T-Mobile’s buy of Sprint gave it the 2.5 GHz spectrum that's key to its 5G deployment. In this case, UScellular and parent TDS will retain much of their spectrum, which they expect to “monetize.” T-Mobile also recently completed its acquisition of Ka’ena, including brands Mint Mobile and Ultra Mobile (see 2405080033).

UScellular's retained spectrum includes 700 and 850 MHz, the C-band, 3.45 GHz, citizens broadband radio service and millimeter-wave licenses, CEO Laurent Therivel said during a call with analysts Tuesday. It retains “very valuable spectrum” and expects “a high amount of demand” for the licenses, he added.

Upon closing, T-Mobile’s leading 5G network will expand to provide millions of UScellular customers, particularly those in underserved rural areas, a superior connectivity experience, moving from a roaming experience outside of the UScellular coverage area to full nationwide access on the country’s largest and fastest 5G network,” T-Mobile said.

TDS will use the sale proceeds to strengthen its balance sheet and make additional fiber investment, Vicki Villacrez, chief financial officer, said on the call. “We are all very excited about the prospects for TDS in the near term and following the close of the transaction,” she said. TDS has “a strong, growing fiber business with very attractive returns” and will retain a majority ownership of UScellular and its towers.

TDS plans to expand its fiber business in small and mid-size communities across the U.S. and is focused on improving profitability, Villacrez said. The transaction “will be key in accomplishing and potentially accelerating that strategy,” she added.

TDS and UScellular plan on monetizing their remaining spectrum “immediately,” but there's no time frame for completing the process, Therivel said. “There isn’t a ton of detail I can share,” he said. “We’ve got a path in front of us in order to go get regulatory approval for this transaction” and “a lot of work" on network integration, he said.

T-Mobile has 600 collocations on UScellular towers and will lease 1,600 towers on an interim basis for up to 30 months, Therivel said. T-Mobile also agreed to enter into a master license agreement on more than 2,000 towers. “This is a great deal for our tower business -- we’ve been able to get a fantastic anchor tenant in place,” he said. UScellular also plans to grow its collocation business, he added.

Raymond James analyst Ric Prentiss noted the long time frame for regulatory approval of T-Mobile’s buy of Mint and other assets from Ka’ena, which didn’t involve spectrum or a network.

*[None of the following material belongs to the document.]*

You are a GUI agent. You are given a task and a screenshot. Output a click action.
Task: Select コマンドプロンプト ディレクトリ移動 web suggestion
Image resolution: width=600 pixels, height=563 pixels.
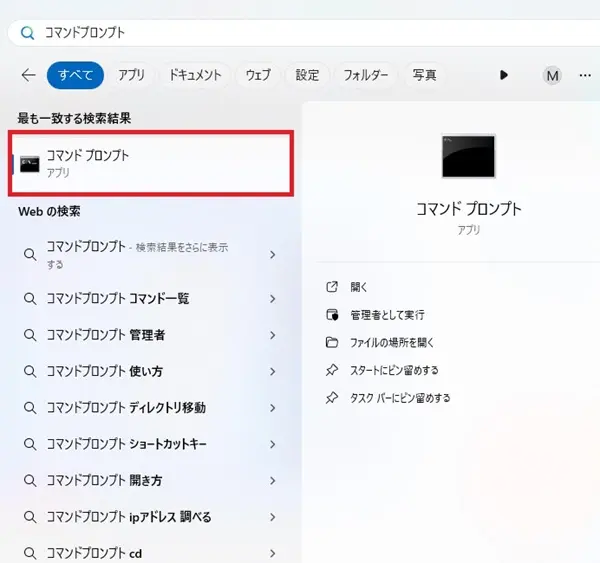coord(126,408)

Prentiss then asked about the path forward on the newly announced deal.

I’m not really in a position … to evaluate why that deal took so long,” Therivel said. “What I can talk about is why we’re optimistic on ours,” he said. Customers will see lower prices and a better network, with a “better overall experience,” he said. In addition, UScellular customers will get access to content and other offers from T-Mobile, he noted. Regulators are concerned about the effect on employees and T-Mobile has committed to extending offers to "a significant number of our associates,” he said.

The deal will also mean more investment in rural America, where scale is key, Therivel said. The two companies also looked closely at spectrum in the transaction to mitigate spectrum aggregation concerns, he said.

Public Knowledge urged the FCC to look closely at the deal. T-Mobile’s buy of Sprint “transformed a competitive market with four major wireless companies into a concentrated market of the ‘Big Three’ and a handful of competitors with tiny market share,” said Senior Vice President Harold Feld. Since then, the market “has become further concentrated as the Big Three bought up independent providers such as Tracfone and Mint," he said. The buy would put more spectrum in the hands of the biggest carriers, while T-Mobile gains “tower slots that could otherwise have been leased by competitors,” he said.

MoffettNathanson’s Craig Moffett said the regulatory outlook is unclear. Will the FCC and DOJ “allow a transaction that will put T-Mobile above the FCC’s spectrum ownership ‘soft cap’ in select markets?” Moffett asked: “We don’t know. But it is clear that spectrum concentration concerns are at the very top of the list of issues that made this transaction take so long to announce.”